The consulting firm says the problem is that customers are unwilling to go online. Datamonitor’s results back this up. The online channel does still pose huge opportunities for retail banks, but they must use it wisely. Providing branch facilities – or at least, a telephone service – is essential for success in the retail eBanking space.
A CGEY report says eCommerce is not displacing old-fashioned financial services practices.
Cap Gemini Ernst and Young’s report, which includes a survey of 120 banks, insurers and asset managers, states eCommerce has failed to reduce costs in line with forecasts by UK financial service organizations, mainly because customers have failed to embrace the online experience.
This confirms Datamonitor’s findings that face-to-face dealings are what the majority of consumers really want when dealing with the finances. Datamonitor has found that 63% of UK consumers say a personal visit is their preferred method for dealing with banking products.
Banks already seem to have realized the perils of a heavily online-focused strategy. Royal Bank of Scotland is recruiting 600 new staff after the majority of its customers rejected its voice response service, and Abbey National has launched a program of branch redevelopment introducing coffee shops into its branches. It still makes 80% of its sales over the counter.

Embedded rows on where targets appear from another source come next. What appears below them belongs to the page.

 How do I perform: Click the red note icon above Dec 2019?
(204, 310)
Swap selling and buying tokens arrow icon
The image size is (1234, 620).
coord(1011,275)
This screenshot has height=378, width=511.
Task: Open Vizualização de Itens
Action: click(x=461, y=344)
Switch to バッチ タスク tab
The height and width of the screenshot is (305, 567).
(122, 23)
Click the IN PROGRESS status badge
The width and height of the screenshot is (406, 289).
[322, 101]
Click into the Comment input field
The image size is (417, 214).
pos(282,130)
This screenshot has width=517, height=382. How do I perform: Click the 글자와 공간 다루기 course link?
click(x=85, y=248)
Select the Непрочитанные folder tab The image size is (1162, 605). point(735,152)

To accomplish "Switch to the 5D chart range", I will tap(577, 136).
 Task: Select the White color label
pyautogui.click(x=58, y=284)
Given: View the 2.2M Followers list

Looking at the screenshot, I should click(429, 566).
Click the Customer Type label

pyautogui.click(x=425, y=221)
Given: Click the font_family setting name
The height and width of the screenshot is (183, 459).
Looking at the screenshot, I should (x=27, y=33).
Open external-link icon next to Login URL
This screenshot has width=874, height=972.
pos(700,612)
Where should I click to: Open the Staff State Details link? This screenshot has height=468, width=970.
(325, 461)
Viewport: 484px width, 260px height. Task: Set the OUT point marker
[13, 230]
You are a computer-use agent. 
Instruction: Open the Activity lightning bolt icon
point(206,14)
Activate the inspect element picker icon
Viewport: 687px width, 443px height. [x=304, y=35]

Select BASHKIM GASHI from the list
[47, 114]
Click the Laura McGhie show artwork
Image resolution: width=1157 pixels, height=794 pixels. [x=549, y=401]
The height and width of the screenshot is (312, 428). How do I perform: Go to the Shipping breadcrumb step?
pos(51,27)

Even standalone Internet banks realize that delivering products and services via the Internet alone is insufficient. Intelligent Finance, the standalone Internet bank part of the HBoS group, remains committed to providing a telephone banking service. Smile too offers back-up telephone facilities particularly for new customers.
If any further proof was needed, the collapse of First-e provides it. First-e had hoped to take the lead in pan-European Internet based services. However, it paid the price for having a heavily Internet focused strategy. Its telephone helpline could only be used for queries and not to access products and services.
All is not lost for Internet banks – as long as they’re prepared to compromise and follow a multi-channel strategy. Smile has doubled the number of its account holders in a year to 400,000. Intelligent Finance has seen its volumes double since its Internet service went live in November 2000, and Egg now has over 1.8 million customers including 625,400 deposit customers and more than 1.2 million credit card customers.
Overall, Datamonitor estimates that 13.4 million consumers will be banking online in the UK by 2005.